Dee, Activist, Ex-Teacher and Ambassador for Just Like Us (they/them)

“All young people deserve access to physical education, regardless of how they identify. I have witnessed first-hand trans and gender diverse pupils hiding in classrooms, or locking themselves in bathroom cubicles, because they did not feel comfortable enough in the sex-segregated class or changing room that they were placed in.

“I’ve had to accompany pupils to their lessons to ensure their participation and general safety. Sometimes they simply couldn’t bring themselves to play a sport because they had been assigned to a team that did not align with their gender, and they would watch as the other group played a sport they wished they could participate in. As a trans individual myself, I felt their desire to be included, but even my presence as a trans teacher wasn’t enough to help them feel comfortable during these lessons.

“The rhetoric in media and politics around trans people participating in sports will result in more young trans people avoiding PE, or school in general, losing out on vital education and experiences simply because they are not accepted for who they are.”

Paris Munro, Broadcaster and Presenter (he/they)

“It deeply upsets me that Keir Starmer is backing the banning of transgender athletes from women’s sport. If we think about people who are on HRT (hormone replacement therapy), taking HRT produces physical changes to the body that align with that person’s identity. Even though in this case, taking HRT changes the biological makeup of that person, why are they still not included? Please explain that? The government needs to lead by example, and it seems to me that Keir Starmer doesn’t know what common sense is.”

Borbon*, Ambassador at Just Like Us

“Who can take part in sports?
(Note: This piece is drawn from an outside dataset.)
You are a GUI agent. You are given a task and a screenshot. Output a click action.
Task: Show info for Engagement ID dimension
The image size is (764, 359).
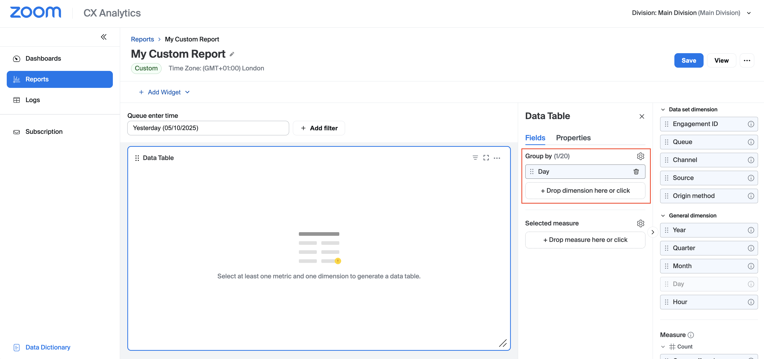pos(751,124)
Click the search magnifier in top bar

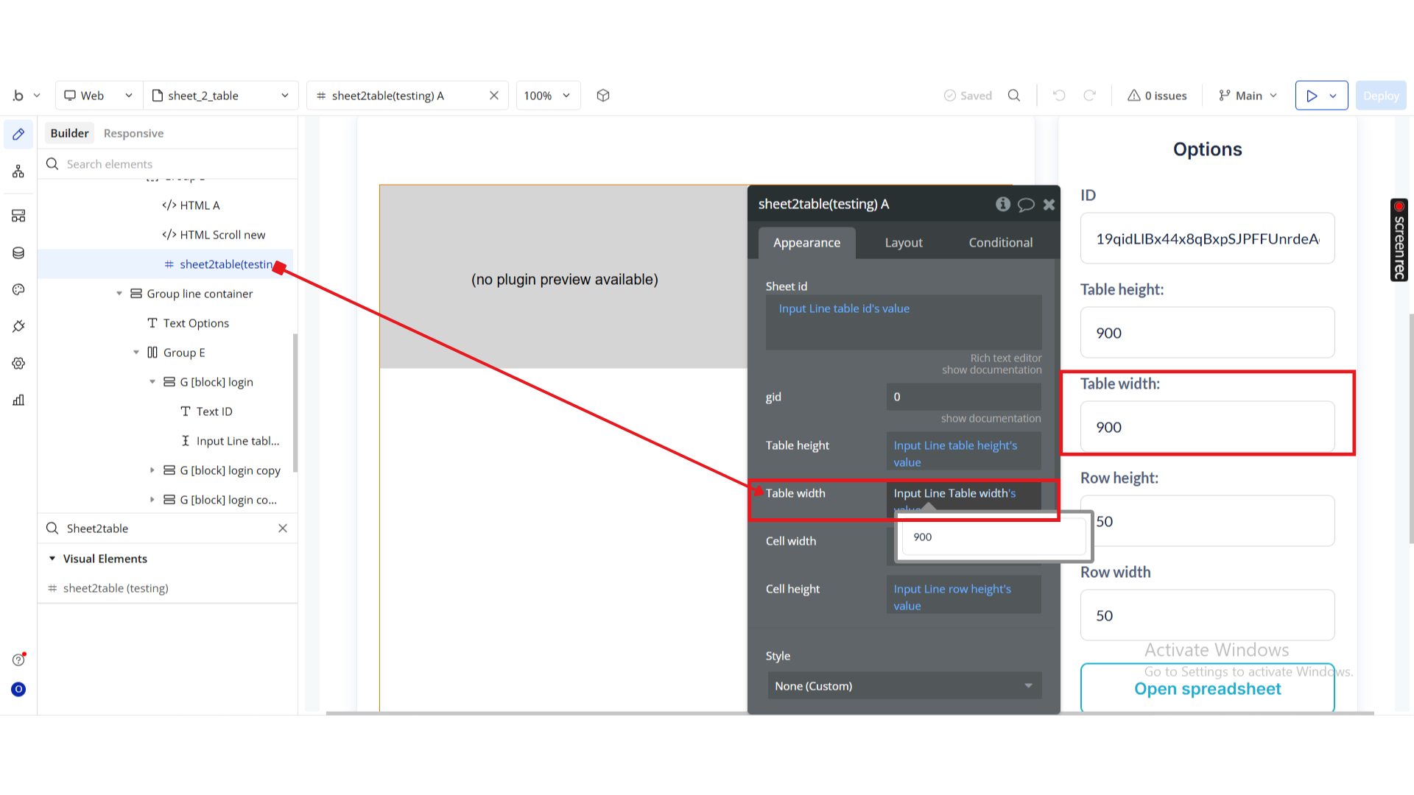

Which bathroom to use? Really? Don’t politicians have many other economic and social issues to focus on?

“Again and again, politicians across the political spectrum seem to want a way to spread misinformation. Suppressing trans women in sports is just a reinforcement of a patriarchal narrative to suppress women in sports. We, trans people, have been excluded from many different social aspects of society, especially trans women. The stigma affects our relationships with people, access to services and our sense of self.

“I’ve felt this while in changing rooms, bathrooms and sometimes simply tagging along with non-queer people, where I felt I wasn’t able to fit in according to my gender identity. Feelings of discomfort and the little looks from people would make me feel like leaving the space as I would feel unsafe and uncomfortable.

“Is it too much to ask to be treated like a human, like any other person?”

*The real name of ‘Borbon’ has been changed for the purposes of this article.

Spokesperson for Not a Phase

“We’re disappointed to see Mr Starmer perpetuating the idea that Trans+ women pose a threat in any aspect of society. Sport and fitness is an essential part of health and wellness and should be accessible for everyone regardless of identity. By using language such as ‘common sense’, these statements encourage the idea that anti-Trans sentiment and exclusion is fair or even expected.

“The Labour Party has an opportunity to present a voice of inclusivity and respect but instead, these sorts of comments cause further harm to a community who are already under pervasive attack from the Conservative government.

“We hope that Mr Starmer and the Labour Party recognise this and take steps to de-platform the misinformation which is being spread by anti-Trans groups as a distraction from the real issues facing the UK.”